Extracted records:
======
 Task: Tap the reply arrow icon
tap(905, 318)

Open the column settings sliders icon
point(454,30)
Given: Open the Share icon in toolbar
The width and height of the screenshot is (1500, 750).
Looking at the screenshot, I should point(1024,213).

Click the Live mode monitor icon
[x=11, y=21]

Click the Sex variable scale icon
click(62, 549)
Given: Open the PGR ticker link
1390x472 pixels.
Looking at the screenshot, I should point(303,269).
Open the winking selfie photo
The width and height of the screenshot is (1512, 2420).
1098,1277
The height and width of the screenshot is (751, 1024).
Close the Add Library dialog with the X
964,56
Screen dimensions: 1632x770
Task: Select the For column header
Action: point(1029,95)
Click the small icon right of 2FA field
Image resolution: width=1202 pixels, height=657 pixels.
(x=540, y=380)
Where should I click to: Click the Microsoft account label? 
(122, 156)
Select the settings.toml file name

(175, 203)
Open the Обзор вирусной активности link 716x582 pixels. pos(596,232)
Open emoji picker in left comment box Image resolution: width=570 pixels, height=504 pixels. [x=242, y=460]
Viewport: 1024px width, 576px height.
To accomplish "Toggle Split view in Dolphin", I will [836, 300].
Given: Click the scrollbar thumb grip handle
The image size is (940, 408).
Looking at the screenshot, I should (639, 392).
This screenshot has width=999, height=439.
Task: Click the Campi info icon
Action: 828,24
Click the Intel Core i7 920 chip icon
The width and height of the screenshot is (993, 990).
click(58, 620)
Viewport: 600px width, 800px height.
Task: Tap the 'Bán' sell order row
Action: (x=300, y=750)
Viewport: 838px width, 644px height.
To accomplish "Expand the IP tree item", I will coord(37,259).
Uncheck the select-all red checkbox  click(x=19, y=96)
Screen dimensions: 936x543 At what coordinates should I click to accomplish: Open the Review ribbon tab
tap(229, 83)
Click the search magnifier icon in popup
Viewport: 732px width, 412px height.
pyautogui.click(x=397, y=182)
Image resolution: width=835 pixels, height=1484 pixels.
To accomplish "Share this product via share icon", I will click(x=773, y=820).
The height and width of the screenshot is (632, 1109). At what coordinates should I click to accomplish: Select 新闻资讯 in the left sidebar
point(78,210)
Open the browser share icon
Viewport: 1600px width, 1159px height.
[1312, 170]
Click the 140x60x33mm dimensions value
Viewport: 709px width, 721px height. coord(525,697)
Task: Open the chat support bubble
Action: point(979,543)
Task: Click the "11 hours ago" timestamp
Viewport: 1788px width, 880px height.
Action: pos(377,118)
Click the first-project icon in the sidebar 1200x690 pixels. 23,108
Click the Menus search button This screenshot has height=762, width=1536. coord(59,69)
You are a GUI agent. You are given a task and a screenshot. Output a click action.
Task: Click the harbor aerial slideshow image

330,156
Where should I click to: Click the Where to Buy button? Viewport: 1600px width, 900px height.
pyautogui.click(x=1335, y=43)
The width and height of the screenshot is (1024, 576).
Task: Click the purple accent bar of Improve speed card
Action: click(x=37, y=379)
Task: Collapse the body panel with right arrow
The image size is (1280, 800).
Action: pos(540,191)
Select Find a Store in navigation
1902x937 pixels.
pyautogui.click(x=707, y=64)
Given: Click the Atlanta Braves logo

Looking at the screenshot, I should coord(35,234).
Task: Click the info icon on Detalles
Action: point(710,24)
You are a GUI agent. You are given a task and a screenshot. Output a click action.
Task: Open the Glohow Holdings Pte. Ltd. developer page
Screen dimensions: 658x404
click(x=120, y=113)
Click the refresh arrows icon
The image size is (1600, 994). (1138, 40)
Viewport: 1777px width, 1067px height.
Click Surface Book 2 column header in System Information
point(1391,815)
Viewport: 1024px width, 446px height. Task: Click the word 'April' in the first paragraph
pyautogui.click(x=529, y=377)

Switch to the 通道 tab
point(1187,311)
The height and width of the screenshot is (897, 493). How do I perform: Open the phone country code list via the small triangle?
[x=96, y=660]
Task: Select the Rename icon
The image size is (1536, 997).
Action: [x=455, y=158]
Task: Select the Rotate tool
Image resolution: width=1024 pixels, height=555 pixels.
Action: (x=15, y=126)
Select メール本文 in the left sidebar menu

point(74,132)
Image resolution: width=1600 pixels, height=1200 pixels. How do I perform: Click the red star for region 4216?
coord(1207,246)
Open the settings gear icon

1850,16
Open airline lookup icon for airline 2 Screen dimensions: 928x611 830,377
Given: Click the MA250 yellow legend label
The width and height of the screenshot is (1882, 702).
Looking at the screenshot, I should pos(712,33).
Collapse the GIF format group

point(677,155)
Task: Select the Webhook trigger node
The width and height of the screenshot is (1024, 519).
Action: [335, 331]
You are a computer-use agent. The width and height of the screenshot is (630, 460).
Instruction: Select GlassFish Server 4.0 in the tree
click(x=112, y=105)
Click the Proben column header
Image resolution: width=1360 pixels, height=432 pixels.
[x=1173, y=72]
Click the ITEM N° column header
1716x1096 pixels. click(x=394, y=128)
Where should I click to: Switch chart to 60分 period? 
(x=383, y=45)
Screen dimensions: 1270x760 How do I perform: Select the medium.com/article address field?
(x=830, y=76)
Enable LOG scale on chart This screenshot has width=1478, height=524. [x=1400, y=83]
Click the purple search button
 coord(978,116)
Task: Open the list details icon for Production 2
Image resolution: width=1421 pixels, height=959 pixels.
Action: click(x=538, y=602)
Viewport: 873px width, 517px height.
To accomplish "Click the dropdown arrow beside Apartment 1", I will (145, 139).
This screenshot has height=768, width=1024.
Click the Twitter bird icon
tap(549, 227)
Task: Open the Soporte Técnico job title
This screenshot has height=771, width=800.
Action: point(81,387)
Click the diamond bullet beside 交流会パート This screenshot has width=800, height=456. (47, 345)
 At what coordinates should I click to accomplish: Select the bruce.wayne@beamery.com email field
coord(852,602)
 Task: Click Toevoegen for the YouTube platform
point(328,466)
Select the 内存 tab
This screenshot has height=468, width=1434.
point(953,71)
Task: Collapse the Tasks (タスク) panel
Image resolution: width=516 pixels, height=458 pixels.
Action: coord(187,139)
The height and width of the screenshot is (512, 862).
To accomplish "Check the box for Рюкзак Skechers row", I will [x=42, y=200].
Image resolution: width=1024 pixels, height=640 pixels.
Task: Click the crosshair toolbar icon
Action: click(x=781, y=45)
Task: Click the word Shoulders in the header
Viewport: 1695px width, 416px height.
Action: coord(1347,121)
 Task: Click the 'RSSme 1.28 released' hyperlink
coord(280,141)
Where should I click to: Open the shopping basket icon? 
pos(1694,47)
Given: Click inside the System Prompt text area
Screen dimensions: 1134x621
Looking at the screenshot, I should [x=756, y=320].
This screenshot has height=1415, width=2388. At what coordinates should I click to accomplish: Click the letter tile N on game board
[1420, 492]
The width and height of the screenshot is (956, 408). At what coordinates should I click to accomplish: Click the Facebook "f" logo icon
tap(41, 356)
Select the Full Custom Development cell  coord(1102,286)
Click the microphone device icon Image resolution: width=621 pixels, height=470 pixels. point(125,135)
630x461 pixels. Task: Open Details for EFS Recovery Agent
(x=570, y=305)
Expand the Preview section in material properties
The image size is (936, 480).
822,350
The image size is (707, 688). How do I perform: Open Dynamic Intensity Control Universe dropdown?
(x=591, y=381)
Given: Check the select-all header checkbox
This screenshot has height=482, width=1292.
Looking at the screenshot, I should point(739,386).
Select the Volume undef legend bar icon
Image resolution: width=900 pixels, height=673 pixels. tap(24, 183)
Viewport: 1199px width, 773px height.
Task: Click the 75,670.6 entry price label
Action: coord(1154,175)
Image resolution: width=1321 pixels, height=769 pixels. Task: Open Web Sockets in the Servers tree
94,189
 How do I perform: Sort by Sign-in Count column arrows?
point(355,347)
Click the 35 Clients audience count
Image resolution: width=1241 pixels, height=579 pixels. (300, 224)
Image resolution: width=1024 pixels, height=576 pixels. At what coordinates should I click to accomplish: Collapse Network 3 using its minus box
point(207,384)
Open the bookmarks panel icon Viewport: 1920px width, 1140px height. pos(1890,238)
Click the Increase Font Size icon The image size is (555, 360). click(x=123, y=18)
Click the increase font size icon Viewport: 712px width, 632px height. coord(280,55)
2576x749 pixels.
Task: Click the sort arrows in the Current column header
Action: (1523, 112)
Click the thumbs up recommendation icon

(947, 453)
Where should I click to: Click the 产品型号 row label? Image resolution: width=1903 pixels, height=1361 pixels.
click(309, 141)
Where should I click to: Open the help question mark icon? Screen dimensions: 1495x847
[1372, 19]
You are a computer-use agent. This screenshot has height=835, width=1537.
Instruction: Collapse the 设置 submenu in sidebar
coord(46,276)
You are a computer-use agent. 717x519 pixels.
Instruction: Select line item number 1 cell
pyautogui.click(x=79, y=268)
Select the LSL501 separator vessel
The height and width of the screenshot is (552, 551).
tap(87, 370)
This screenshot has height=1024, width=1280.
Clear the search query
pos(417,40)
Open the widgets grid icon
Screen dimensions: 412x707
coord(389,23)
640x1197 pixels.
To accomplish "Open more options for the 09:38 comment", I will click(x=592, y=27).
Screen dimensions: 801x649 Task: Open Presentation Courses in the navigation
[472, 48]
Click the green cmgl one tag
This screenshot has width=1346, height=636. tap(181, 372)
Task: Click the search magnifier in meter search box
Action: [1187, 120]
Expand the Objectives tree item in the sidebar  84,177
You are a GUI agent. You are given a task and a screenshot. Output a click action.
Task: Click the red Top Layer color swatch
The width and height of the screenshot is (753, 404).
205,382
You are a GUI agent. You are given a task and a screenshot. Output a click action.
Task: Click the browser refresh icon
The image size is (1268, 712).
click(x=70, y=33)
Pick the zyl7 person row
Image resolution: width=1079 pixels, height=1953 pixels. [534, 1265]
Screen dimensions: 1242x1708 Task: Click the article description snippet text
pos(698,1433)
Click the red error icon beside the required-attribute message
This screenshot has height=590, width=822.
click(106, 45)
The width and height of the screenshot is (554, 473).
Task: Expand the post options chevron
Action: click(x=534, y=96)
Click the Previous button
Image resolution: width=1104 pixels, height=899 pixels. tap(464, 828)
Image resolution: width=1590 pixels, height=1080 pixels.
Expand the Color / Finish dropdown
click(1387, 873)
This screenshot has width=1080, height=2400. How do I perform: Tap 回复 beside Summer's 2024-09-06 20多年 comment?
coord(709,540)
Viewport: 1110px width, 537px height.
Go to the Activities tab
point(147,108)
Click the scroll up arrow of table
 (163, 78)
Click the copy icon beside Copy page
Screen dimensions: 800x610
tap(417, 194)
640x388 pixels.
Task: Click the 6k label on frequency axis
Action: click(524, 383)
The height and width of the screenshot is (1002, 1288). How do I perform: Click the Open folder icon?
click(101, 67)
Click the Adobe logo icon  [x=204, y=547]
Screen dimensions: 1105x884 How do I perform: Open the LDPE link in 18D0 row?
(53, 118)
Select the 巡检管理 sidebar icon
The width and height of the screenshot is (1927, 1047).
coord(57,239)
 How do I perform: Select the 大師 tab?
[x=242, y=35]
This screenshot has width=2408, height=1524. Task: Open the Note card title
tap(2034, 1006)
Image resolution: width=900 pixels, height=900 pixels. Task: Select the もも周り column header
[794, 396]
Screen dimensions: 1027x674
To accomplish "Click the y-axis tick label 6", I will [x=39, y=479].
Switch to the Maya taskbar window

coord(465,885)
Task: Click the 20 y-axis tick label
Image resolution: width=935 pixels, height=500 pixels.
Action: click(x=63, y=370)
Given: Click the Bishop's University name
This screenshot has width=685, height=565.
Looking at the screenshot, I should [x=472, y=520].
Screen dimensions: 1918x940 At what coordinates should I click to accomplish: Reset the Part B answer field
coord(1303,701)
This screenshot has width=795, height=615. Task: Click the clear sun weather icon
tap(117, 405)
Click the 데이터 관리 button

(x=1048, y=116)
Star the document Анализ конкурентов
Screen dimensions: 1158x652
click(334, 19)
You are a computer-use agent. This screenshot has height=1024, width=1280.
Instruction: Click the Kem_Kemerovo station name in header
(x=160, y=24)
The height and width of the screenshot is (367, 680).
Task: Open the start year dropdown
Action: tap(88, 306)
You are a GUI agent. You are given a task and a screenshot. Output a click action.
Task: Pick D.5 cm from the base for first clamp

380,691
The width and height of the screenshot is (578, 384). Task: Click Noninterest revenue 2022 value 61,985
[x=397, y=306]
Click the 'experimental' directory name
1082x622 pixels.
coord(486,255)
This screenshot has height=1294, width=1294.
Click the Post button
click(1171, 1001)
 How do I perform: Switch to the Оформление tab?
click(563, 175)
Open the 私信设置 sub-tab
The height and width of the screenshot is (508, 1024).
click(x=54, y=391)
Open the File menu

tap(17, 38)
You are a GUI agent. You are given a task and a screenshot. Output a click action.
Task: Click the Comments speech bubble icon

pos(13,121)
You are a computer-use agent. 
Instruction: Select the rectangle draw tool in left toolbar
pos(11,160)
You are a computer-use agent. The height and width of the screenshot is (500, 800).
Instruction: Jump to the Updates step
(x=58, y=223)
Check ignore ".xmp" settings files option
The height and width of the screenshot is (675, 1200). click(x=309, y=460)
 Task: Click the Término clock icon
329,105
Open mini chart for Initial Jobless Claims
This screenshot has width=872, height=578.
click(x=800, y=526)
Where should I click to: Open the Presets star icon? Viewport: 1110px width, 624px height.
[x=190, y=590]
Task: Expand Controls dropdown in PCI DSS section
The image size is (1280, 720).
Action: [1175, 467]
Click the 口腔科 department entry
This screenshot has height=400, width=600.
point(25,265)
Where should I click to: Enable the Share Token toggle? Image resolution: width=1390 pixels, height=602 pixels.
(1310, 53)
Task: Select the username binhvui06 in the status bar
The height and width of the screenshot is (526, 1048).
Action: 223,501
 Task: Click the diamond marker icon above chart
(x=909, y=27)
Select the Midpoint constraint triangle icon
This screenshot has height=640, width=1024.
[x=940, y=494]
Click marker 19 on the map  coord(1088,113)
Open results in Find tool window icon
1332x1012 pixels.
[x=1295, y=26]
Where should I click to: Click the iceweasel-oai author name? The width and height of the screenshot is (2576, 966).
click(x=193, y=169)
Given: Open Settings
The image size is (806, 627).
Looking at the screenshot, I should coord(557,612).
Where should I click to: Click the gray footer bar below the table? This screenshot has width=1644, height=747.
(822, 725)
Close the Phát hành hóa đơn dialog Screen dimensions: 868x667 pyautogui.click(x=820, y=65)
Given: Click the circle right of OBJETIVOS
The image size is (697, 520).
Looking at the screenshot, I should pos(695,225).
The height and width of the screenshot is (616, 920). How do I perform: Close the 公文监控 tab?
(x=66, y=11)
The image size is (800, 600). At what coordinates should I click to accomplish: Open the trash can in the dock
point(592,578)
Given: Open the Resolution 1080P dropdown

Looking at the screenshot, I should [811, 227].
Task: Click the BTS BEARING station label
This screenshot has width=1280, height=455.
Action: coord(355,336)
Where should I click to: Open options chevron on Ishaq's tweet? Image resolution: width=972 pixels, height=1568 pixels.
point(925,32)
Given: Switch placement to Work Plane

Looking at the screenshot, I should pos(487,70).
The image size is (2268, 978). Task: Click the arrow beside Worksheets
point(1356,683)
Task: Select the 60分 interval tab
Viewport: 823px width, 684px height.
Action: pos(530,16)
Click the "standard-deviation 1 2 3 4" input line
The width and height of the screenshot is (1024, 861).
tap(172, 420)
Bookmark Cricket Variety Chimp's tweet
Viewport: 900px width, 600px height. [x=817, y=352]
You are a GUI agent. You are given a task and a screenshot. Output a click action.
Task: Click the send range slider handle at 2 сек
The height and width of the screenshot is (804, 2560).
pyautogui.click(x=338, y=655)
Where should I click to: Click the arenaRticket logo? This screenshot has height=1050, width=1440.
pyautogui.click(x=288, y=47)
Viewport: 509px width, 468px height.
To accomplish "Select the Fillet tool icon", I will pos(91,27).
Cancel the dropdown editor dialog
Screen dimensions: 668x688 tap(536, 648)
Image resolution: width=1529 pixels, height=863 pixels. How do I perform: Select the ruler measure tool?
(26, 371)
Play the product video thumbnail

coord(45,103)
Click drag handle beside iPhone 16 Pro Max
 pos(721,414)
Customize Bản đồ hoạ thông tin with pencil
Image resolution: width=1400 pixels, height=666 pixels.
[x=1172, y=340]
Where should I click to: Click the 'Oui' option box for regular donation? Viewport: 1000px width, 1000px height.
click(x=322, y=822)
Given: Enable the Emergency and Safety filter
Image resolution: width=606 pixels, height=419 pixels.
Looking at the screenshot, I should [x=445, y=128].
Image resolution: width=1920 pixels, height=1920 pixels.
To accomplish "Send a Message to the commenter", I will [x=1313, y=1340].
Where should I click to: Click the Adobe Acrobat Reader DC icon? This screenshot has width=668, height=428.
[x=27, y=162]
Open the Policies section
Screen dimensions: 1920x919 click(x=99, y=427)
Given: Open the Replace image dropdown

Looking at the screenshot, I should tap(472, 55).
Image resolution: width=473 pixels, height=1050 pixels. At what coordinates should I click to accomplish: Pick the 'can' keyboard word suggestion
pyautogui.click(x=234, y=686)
======
YOUR TASK: Starting with the line with "Click the Increase Font Size icon The" above and going on through the line with "Task: Click the browser refresh icon", transcribe every line exactly, both ends included, and add nothing.

YOUR SOLUTION:
Click the Increase Font Size icon The image size is (555, 360). click(x=123, y=18)
Click the increase font size icon Viewport: 712px width, 632px height. coord(280,55)
2576x749 pixels.
Task: Click the sort arrows in the Current column header
Action: (1523, 112)
Click the thumbs up recommendation icon

(947, 453)
Where should I click to: Click the 产品型号 row label? Image resolution: width=1903 pixels, height=1361 pixels.
click(309, 141)
Where should I click to: Open the help question mark icon? Screen dimensions: 1495x847
[1372, 19]
You are a computer-use agent. This screenshot has height=835, width=1537.
Instruction: Collapse the 设置 submenu in sidebar
coord(46,276)
You are a computer-use agent. 717x519 pixels.
Instruction: Select line item number 1 cell
pyautogui.click(x=79, y=268)
Select the LSL501 separator vessel
The height and width of the screenshot is (552, 551).
tap(87, 370)
This screenshot has height=1024, width=1280.
Clear the search query
pos(417,40)
Open the widgets grid icon
Screen dimensions: 412x707
coord(389,23)
640x1197 pixels.
To accomplish "Open more options for the 09:38 comment", I will click(x=592, y=27).
Screen dimensions: 801x649 Task: Open Presentation Courses in the navigation
[472, 48]
Click the green cmgl one tag
This screenshot has width=1346, height=636. tap(181, 372)
Task: Click the search magnifier in meter search box
Action: [1187, 120]
Expand the Objectives tree item in the sidebar  84,177
You are a GUI agent. You are given a task and a screenshot. Output a click action.
Task: Click the red Top Layer color swatch
The width and height of the screenshot is (753, 404).
205,382
You are a GUI agent. You are given a task and a screenshot. Output a click action.
Task: Click the browser refresh icon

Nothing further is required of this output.